Last time it was through the BIND < 8.2.2-P5 buffer overflow exploit (detailed at CERT), which I patched after exploiting, upgrading their nameservers to a secure release. The admin was informed of the remaining ways I had to access the system, and I requested that they refrain from using bulk mail to market their products. This time, I noticed my backdoor was still in place (!!).

Again, I haven't damaged anything (despite making threats about "if it happened again...", I'm not going to rm -rf anything because that would make me worse than the spammers. Plus, I don't think the system admin is such a bad guy, he appears not to have any part in the spamming. Personally I reckon he should find a job at a company with ethics...)

OK admin guy, here's how to close my holes (Oooh yeah baby! ;) ). Look in /tmp/.b/, these are your original binaries (ps, netstat, etc). Copy them over the ones reported by which [binary], as the ones in place are trojaned to hide my bindshell backdoor. Remove /usr/bin/prnmon (Sorry, I said this was /usr/bin/sh2 in my mail, I forgot I renamed it!). Edit /etc/rc.d/init.d/crond and remove the line that starts up /usr/bin/prnmon. Remove my SUID shell in /tmp/.X11. Check /etc/shadow and remove the password hashes for the accounts near the top which shouldn't have passwords. Oh, and please talk to the management about marketing online properly, and get them to read the spam.abuse.net URL for information on what they're doing wrong. Oh, and buy the latest copy of Redhat, if you must use it, rather than leave an old pile of crap online.

• "How ironic!": The next userfriendly.org cartoon in the series. Wonder if I'll get to post an entire week's worth of these?
• This is not hacking, it's cracking. Hacking is legal, fun and productive. Cracking isn't.
• The RIP Bill was passed in the United Kingdom recently, this is a sickening attack against the privacy of it's citizens, allowing the state to silently intercept electronic communications in a manner much akin to that of Orwell's 1984. The only other countries with similar laws are Russia, Singapore and Malaysia... mmm, love those human rights records over there... Protest RIP!
• Once again my mates get to see their names in lights, as I do the usual script kiddie thing of shouting out to everyone I've ever met... Actually, here's a select few.
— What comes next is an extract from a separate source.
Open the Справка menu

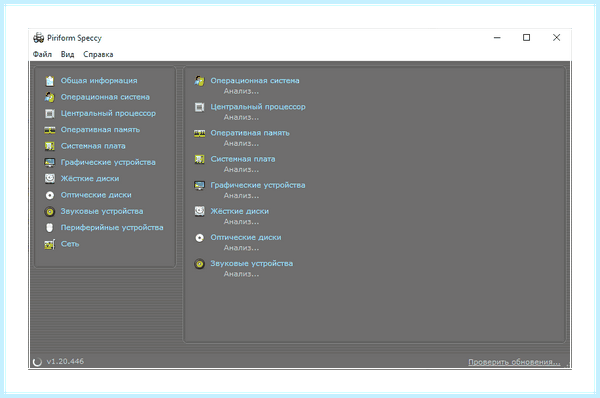[98, 54]
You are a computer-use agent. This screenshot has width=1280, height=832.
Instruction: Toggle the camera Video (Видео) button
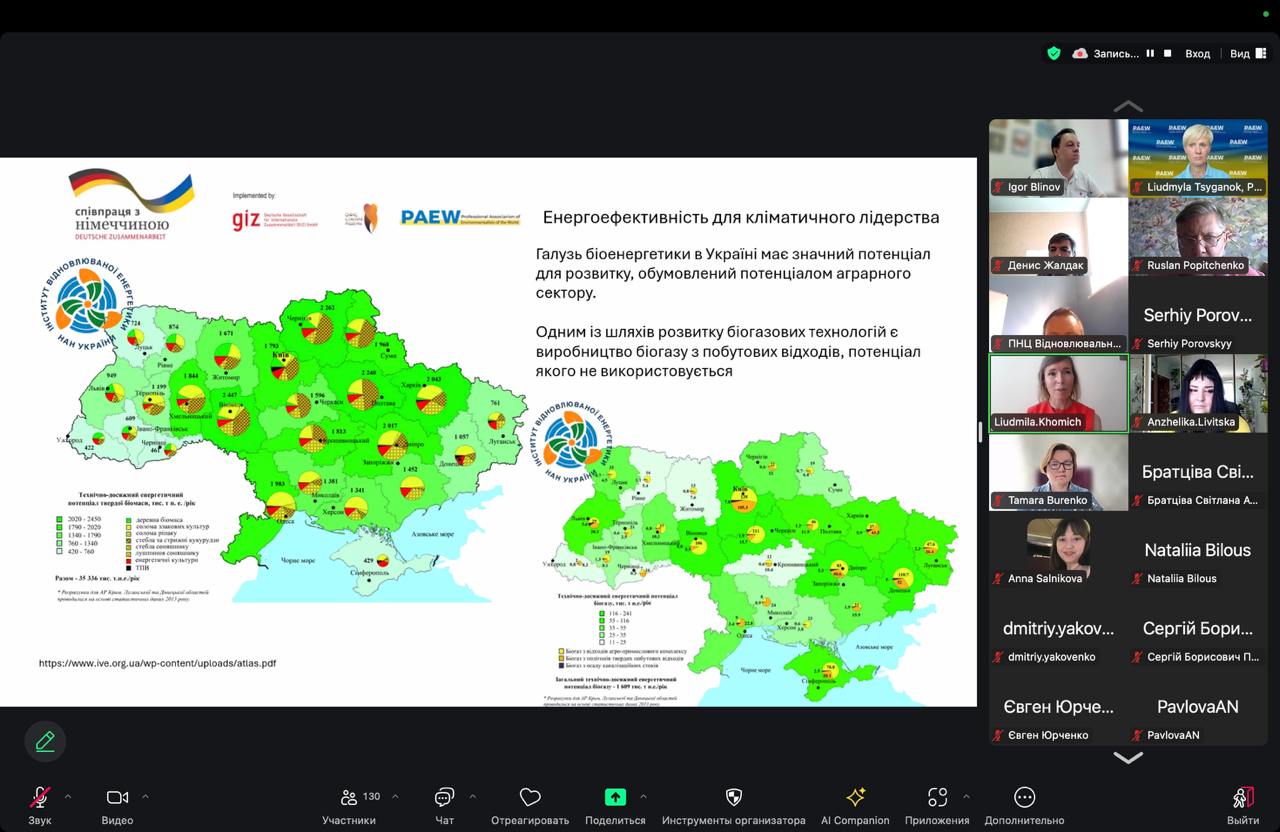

Annepie, Andy, LabSix, #pde crew (as in most of the people I know IRL these days... But Astraea, Squinky, Hypo, Raven, Charlotte, Tub n'Astro in particular), Proteus, Mel, Rune, Sarah, Cube, Digital Blasphemy and that lot. 'Specially "m4d gr33tzzz" to Squinky and Astraea... who're quite obviously made for each other <grin>

Well that's enough lameness for now. Later. Hopefully it won't be a hat trick ;). V.